Three approaches to bridge the gap:
| Approach | What it does | Works for | Fidelity |
|---|---|---|---|
| A. Simplified single-agent | Install MCPs + agent roles but no orchestration. User picks role at launch (claude --agent planner) |
Claude, Copilot | Medium — no DAG, but all tools/rules work |
| B. Shell wrapper | A script that runs claude --agent planner "..." && claude --agent coder "..." passing context between steps |
Claude | Medium — sequential but no interactivity |
| C. ACP orchestrator | A daemon that implements DAG logic externally, driving Copilot via Agent Client Protocol | Copilot | High — ACP is built for this |
Recommendation: Ship Approach A as the default for Claude/Copilot. The DAG workflow stays OpenCode-native — that's a feature differentiator, not a bug.
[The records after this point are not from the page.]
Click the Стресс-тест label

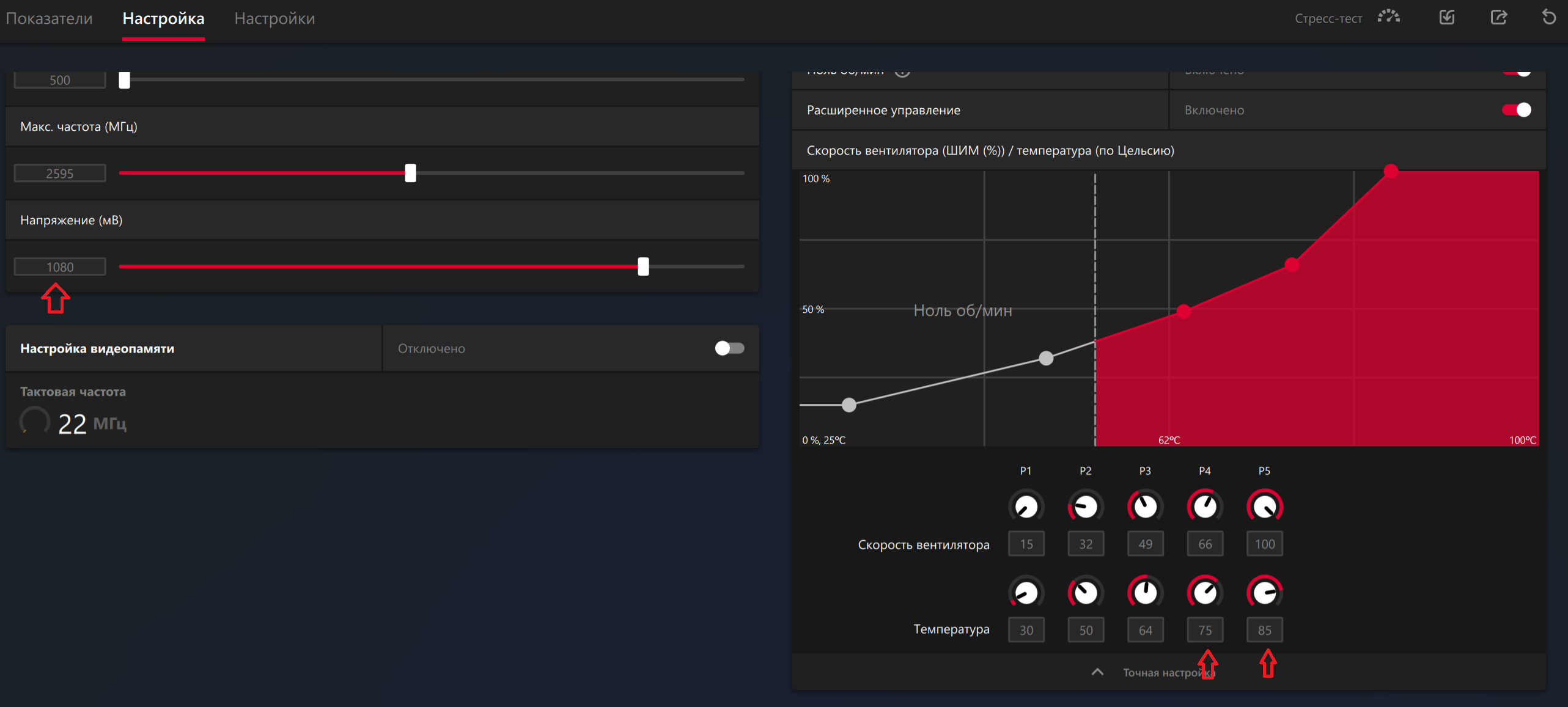point(1328,18)
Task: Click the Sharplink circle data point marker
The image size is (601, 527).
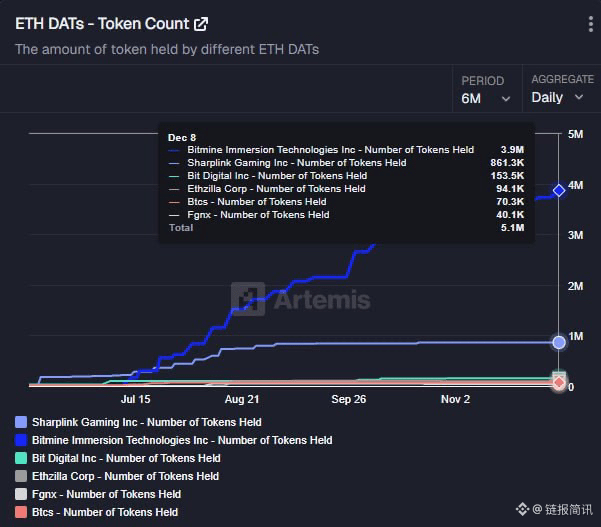Action: click(x=559, y=342)
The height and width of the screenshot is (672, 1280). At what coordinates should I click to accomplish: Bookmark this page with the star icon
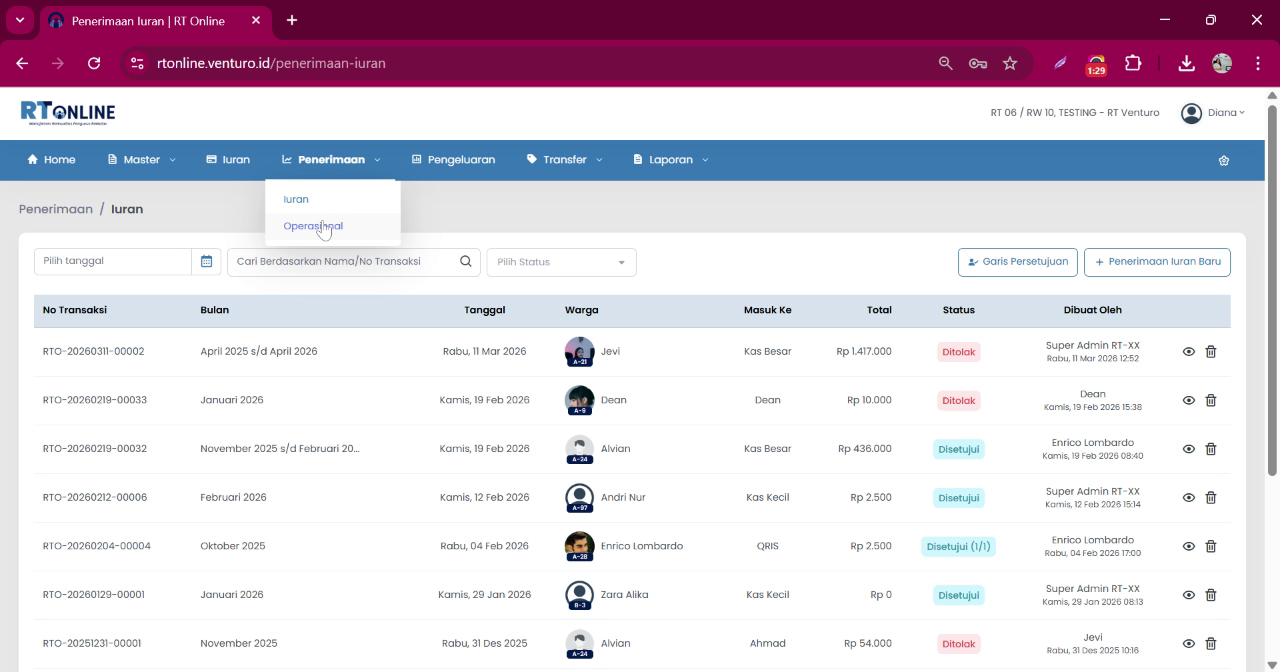coord(1010,63)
| What | Is it worth building? | Effort |
|---|---|---|
| MCP catalog + translation | ✅ Yes — single source of truth, all three CLIs support it | ~20 lines per adapter |
| Agent role extraction | ✅ Yes — makes the methodology reusable | ~50 lines per adapter |
| OpenCode adapter | ✅ Yes — cleaner architecture, same output | ~150 lines |
| Claude adapter | ✅ Yes — config generation is straightforward | ~250 lines |
| Copilot adapter | ✅ Yes — same approach, plus ACP for future orchestration | ~300 lines |
| DAG orchestration | ❌ Can't port — OpenCode native capability | N/A |
Bottom line: The three-layer architecture is a clear improvement. It cleans up the monolithic structure, creates a single source of truth for MCP servers, and makes the agent methodology available to other CLIs. The adapters are all feasible for config generation. The honest limitation is that the multi-agent DAG workflow (/delegate) stays OpenCode-native — Claude and Copilot get the same agent rules and MCP tools, but running in simplified single-agent mode.